_Assigned task_: Would you retype the whole listing exactly?

_Exercise material_:
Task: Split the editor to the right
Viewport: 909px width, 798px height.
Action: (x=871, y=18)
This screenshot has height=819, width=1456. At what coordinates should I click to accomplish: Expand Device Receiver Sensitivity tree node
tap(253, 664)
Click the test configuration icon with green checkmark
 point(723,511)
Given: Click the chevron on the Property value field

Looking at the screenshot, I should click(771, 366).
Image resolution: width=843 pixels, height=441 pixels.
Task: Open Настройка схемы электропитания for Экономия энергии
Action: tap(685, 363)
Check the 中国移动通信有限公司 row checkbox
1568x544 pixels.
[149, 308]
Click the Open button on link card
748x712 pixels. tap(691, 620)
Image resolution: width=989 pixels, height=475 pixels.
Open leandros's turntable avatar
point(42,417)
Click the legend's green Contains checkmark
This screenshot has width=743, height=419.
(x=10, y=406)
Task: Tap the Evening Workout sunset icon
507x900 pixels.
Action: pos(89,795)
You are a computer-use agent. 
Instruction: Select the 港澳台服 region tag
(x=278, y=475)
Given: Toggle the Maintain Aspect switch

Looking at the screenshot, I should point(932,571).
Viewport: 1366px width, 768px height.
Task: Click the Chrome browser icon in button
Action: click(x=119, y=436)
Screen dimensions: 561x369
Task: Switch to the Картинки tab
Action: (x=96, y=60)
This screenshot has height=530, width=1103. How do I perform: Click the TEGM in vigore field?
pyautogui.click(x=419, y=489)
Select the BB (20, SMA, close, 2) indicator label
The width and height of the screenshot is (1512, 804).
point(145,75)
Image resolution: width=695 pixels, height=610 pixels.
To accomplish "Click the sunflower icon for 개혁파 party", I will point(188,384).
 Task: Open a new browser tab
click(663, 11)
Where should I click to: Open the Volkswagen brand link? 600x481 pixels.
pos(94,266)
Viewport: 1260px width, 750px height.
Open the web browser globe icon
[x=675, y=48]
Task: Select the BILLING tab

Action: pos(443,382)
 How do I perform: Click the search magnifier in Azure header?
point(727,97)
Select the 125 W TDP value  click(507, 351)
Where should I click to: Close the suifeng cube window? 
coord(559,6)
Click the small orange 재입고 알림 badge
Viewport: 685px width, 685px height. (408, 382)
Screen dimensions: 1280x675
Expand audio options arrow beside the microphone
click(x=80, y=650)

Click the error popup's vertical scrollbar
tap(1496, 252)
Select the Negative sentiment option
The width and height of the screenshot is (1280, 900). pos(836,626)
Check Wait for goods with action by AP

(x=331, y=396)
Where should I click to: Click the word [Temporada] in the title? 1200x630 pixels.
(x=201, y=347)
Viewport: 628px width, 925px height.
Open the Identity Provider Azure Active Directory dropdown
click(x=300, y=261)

_The completed task_:
Task: Split the editor to the right
Viewport: 909px width, 798px height.
Action: (x=871, y=18)
This screenshot has height=819, width=1456. At what coordinates should I click to accomplish: Expand Device Receiver Sensitivity tree node
tap(253, 664)
Click the test configuration icon with green checkmark
 point(723,511)
Given: Click the chevron on the Property value field

Looking at the screenshot, I should click(771, 366).
Image resolution: width=843 pixels, height=441 pixels.
Task: Open Настройка схемы электропитания for Экономия энергии
Action: tap(685, 363)
Check the 中国移动通信有限公司 row checkbox
1568x544 pixels.
[149, 308]
Click the Open button on link card
748x712 pixels. tap(691, 620)
Image resolution: width=989 pixels, height=475 pixels.
Open leandros's turntable avatar
point(42,417)
Click the legend's green Contains checkmark
This screenshot has width=743, height=419.
(x=10, y=406)
Task: Tap the Evening Workout sunset icon
507x900 pixels.
Action: pos(89,795)
You are a computer-use agent. 
Instruction: Select the 港澳台服 region tag
(x=278, y=475)
Given: Toggle the Maintain Aspect switch

Looking at the screenshot, I should point(932,571).
Viewport: 1366px width, 768px height.
Task: Click the Chrome browser icon in button
Action: click(x=119, y=436)
Screen dimensions: 561x369
Task: Switch to the Картинки tab
Action: (x=96, y=60)
This screenshot has height=530, width=1103. How do I perform: Click the TEGM in vigore field?
pyautogui.click(x=419, y=489)
Select the BB (20, SMA, close, 2) indicator label
The width and height of the screenshot is (1512, 804).
point(145,75)
Image resolution: width=695 pixels, height=610 pixels.
To accomplish "Click the sunflower icon for 개혁파 party", I will point(188,384).
 Task: Open a new browser tab
click(663, 11)
Where should I click to: Open the Volkswagen brand link? 600x481 pixels.
pos(94,266)
Viewport: 1260px width, 750px height.
Open the web browser globe icon
[x=675, y=48]
Task: Select the BILLING tab

Action: pos(443,382)
 How do I perform: Click the search magnifier in Azure header?
point(727,97)
Select the 125 W TDP value  click(507, 351)
Where should I click to: Close the suifeng cube window? 
coord(559,6)
Click the small orange 재입고 알림 badge
Viewport: 685px width, 685px height. (408, 382)
Screen dimensions: 1280x675
Expand audio options arrow beside the microphone
click(x=80, y=650)

Click the error popup's vertical scrollbar
tap(1496, 252)
Select the Negative sentiment option
The width and height of the screenshot is (1280, 900). pos(836,626)
Check Wait for goods with action by AP

(x=331, y=396)
Where should I click to: Click the word [Temporada] in the title? 1200x630 pixels.
(x=201, y=347)
Viewport: 628px width, 925px height.
Open the Identity Provider Azure Active Directory dropdown
click(x=300, y=261)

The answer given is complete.